European journal of biochemistry / FEBS

PubMedID: 12444973

Kasai S, Sumimoto T. Stimulated biosynthesis of flavins in Photobacterium phosphoreum IFO 13896 and the presence of complete rib operons in two species of luminous bacteria. Eur J Biochem. 2002;269(23):5851-60.
Photobacterium phosphoreum IFO 13896 emits light strongly when cultured in medium containing 3% NaCl, but only weakly in medium containing 1% NaCl. It is known that dim or dark mutants appear frequently and spontaneously from this parent strain. To confirm that riboflavin biosynthesis is stimulated when the lux operon is active, the amount of light emitted and flavins synthesized under strongly or weakly light emitting conditions was determined. In comparison with the parent strain cultured in 3% NaCl, the same strain cultured in 1% NaCl emitted 1/36 the light and produced 1/4 the flavins, while three dim or dark mutants, M1, M2 and M3 cultured in 3% NaCl, emitted almost no light, 1/58 the light and 1/10 the light and produced 1/8, 1/5 and 1/3 the amount of flavins, respectively.
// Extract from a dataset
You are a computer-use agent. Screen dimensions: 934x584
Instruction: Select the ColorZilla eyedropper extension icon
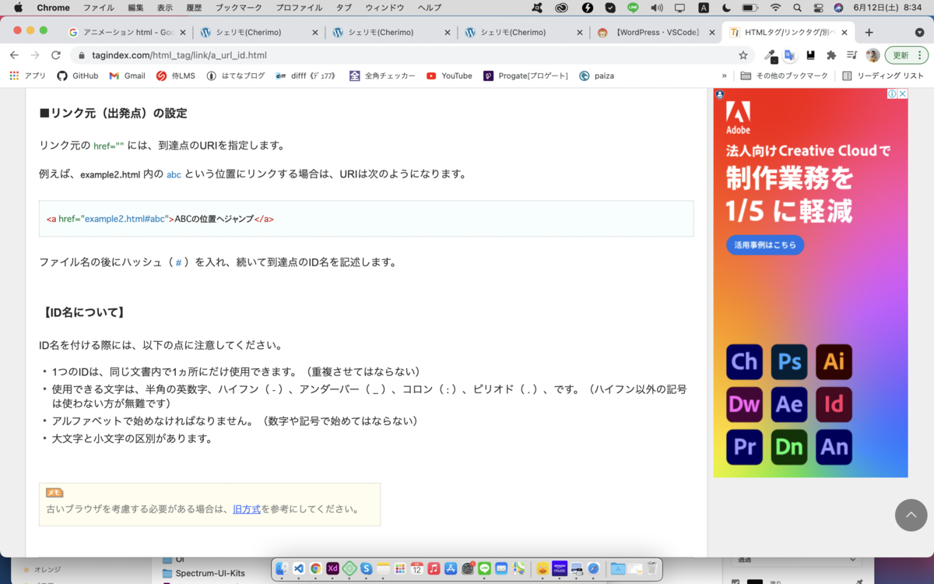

From these results, we deduced that the genes for riboflavin synthesis, rib genes, are organized in an operon in this strain. In P. phosphoreum NCMB 844, it has been reported that a rib gene cluster is present just downstream of the lux operon. However, among rib genes, the gene for pyrimidine deaminase/pyrimidine reductase, ribD, was not found in this cluster. Because a complete rib operon seems to be necessary for efficient regulation at the transcriptional level, we expected ribD to be present downstream of this cluster and sequenced this region, using SUGDAT, Sequencing Using Genomic DNA As a Template. We could not find this gene but found a gene for hybrid-cluster protein (prismane protein). To find ribD in a different region, a partial ribD sequence was amplified and sequenced using a PCR-based method, and subsequently the genomic DNA was sequenced in both directions from this partial sequence using SUGDAT. Because ribC was found just downstream of ribD, we sequenced further downstream of ribC and confirmed that another complete set of rib genes, ribD, ribC, ribBA, and ribE, is present in P. phosphoreum. The presence of a complete rib operon in P. phosphoreum explains why this species can synthesize flavins at enhanced levels to sustain a strong light emission. Furthermore, we sequenced the rib operon in Vibrio fischeri, another representative luminous bacterium, in a manner similar to that described above, and confirmed that a complete operon is present also in this species. The organization of rib genes in an operon in the Proteobacteria gamma-subdivision is discussed.